■ RECORD EXTRACTS
══════════════════════════════
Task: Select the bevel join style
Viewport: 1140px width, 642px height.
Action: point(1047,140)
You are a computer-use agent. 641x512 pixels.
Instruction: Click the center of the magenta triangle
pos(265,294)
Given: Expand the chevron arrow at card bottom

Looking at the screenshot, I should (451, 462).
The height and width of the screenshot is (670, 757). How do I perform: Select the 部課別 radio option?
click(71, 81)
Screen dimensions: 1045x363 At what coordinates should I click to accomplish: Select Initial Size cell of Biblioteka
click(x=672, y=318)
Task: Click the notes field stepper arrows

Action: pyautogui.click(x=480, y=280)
══════════════════════════════
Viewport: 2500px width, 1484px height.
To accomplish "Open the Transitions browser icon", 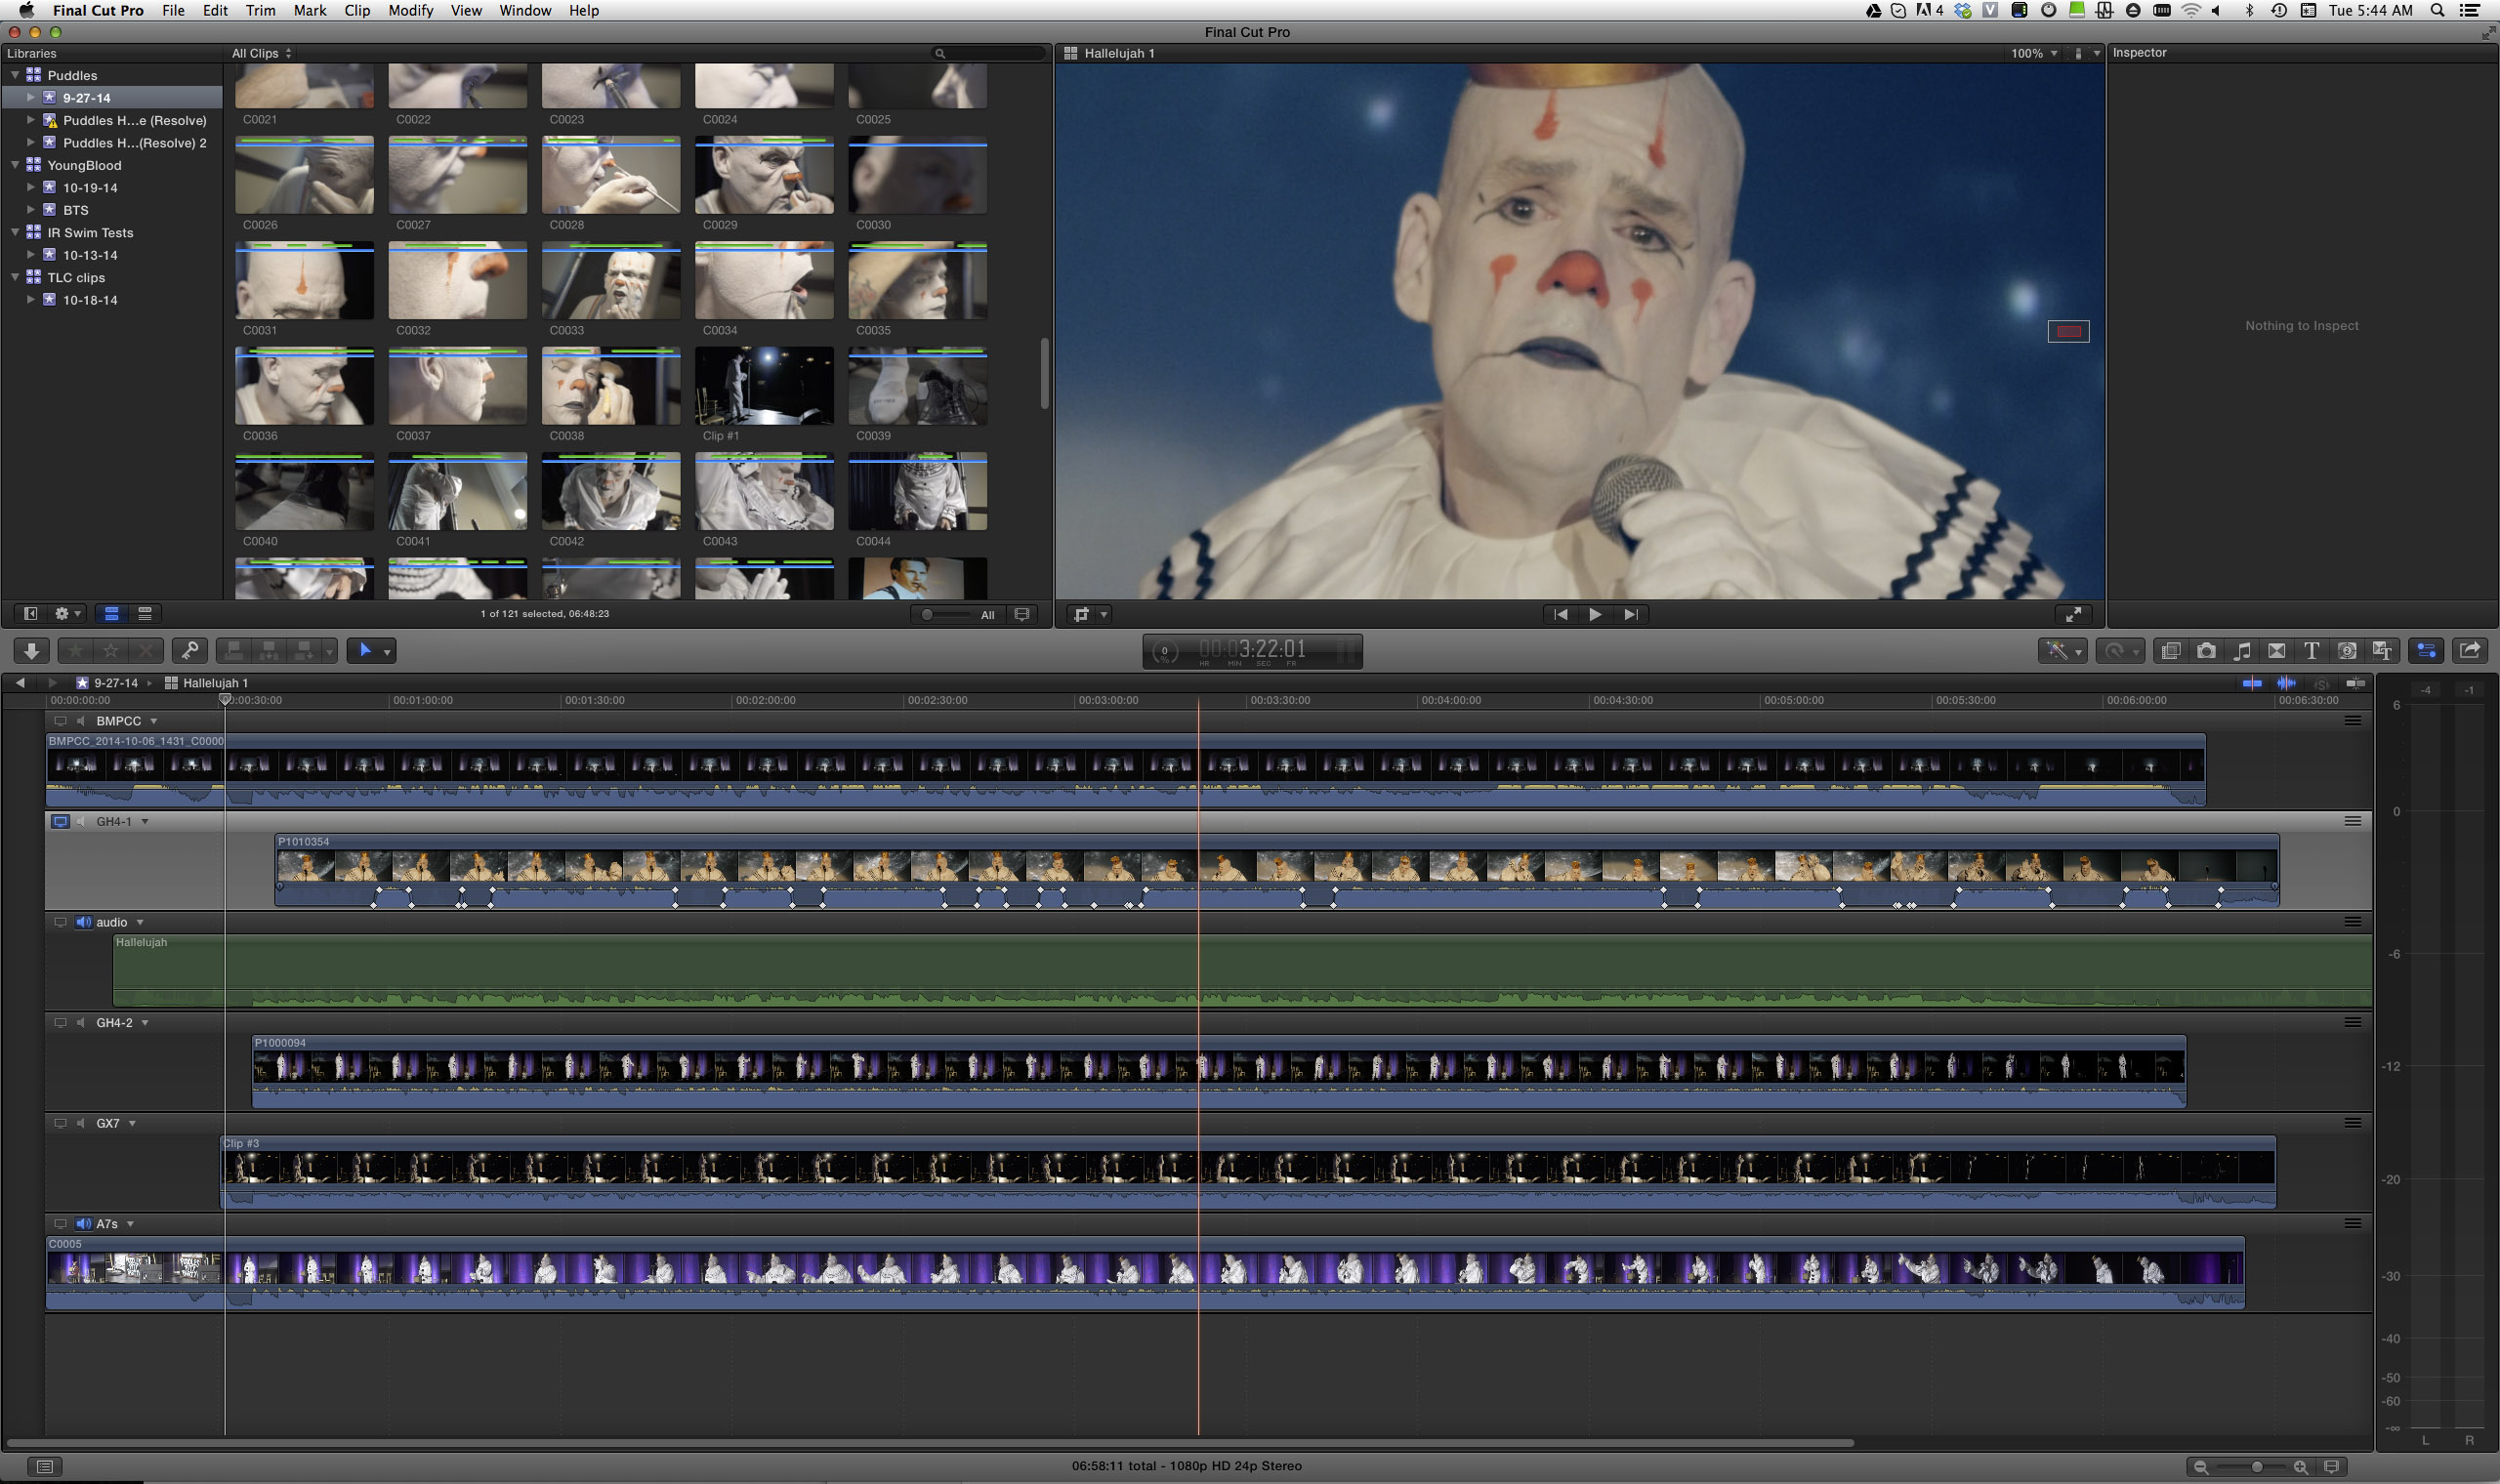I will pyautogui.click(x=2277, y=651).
══════════════════════════════
■ SHORT TASK
Format the lines between the one holding "Task: Select the bevel join style" and the one holding "Looking at the", inclusive, as a JSON list of strings with one string per line and blank lines omitted.

■ WORKED ANSWER
[
  "Task: Select the bevel join style",
  "Viewport: 1140px width, 642px height.",
  "Action: point(1047,140)",
  "You are a computer-use agent. 641x512 pixels.",
  "Instruction: Click the center of the magenta triangle",
  "pos(265,294)",
  "Given: Expand the chevron arrow at card bottom",
  "Looking at the screenshot, I should (451, 462)."
]